* _TASK DESCRIPTION_
This exercise asks for every line of the material that includes the word "button".

* _DATA FOR ANALYSIS_
──────────
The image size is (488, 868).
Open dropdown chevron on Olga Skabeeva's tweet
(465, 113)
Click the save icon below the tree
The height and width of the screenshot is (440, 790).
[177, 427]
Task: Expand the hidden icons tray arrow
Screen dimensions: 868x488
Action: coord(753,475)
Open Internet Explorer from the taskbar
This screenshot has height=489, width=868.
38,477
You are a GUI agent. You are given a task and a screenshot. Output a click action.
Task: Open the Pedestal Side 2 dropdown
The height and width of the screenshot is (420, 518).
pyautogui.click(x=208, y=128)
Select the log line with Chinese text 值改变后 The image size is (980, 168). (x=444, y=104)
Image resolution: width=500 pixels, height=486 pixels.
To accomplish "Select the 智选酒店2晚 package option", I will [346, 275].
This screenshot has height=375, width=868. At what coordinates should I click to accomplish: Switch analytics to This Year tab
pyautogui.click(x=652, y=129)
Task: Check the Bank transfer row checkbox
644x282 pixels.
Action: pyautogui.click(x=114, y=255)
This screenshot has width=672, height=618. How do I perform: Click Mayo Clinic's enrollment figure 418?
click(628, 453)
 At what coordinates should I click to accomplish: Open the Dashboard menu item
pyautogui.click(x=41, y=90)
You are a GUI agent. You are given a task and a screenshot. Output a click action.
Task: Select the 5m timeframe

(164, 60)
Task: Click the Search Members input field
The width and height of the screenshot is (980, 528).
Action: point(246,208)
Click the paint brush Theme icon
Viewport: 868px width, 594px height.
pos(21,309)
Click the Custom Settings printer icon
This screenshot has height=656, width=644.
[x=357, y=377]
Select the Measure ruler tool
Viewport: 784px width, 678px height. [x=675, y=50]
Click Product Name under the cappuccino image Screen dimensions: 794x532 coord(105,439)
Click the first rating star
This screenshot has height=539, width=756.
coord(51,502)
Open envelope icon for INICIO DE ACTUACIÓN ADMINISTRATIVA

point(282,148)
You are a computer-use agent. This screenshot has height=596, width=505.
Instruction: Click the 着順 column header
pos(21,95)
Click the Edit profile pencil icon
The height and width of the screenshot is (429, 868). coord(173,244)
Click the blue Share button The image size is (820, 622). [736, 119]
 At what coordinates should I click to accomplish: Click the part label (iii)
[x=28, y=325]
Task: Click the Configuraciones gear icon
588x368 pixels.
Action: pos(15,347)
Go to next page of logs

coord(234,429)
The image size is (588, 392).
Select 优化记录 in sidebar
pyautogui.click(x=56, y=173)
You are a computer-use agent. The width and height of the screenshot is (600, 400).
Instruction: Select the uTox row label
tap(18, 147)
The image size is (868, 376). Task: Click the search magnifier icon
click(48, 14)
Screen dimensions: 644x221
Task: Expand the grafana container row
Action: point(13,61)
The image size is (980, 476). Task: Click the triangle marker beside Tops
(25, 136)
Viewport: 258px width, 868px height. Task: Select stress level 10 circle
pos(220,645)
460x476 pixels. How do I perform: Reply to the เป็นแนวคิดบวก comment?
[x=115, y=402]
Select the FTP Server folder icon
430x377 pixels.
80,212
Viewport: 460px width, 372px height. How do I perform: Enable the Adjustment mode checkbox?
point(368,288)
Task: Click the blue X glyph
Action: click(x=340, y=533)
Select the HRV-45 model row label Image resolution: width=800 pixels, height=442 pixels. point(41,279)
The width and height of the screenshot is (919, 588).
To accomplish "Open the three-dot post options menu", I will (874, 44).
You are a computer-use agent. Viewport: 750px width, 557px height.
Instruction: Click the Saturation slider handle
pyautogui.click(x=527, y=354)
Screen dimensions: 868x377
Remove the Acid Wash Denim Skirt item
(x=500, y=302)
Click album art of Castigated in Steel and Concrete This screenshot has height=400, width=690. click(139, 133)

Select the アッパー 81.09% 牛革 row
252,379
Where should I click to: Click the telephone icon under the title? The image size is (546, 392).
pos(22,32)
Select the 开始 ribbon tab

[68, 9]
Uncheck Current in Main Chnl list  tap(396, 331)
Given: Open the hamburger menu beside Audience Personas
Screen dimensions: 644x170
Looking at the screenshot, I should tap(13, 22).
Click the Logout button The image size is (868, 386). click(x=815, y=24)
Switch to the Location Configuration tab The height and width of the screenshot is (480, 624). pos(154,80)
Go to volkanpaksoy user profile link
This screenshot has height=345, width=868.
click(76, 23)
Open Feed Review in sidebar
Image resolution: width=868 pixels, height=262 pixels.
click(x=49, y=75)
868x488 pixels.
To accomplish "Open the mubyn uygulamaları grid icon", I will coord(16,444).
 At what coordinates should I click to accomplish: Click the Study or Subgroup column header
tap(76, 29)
──────────
* _RESPONSE TO THE TASK_
Click the blue Share button The image size is (820, 622). [736, 119]
Click the Logout button The image size is (868, 386). click(x=815, y=24)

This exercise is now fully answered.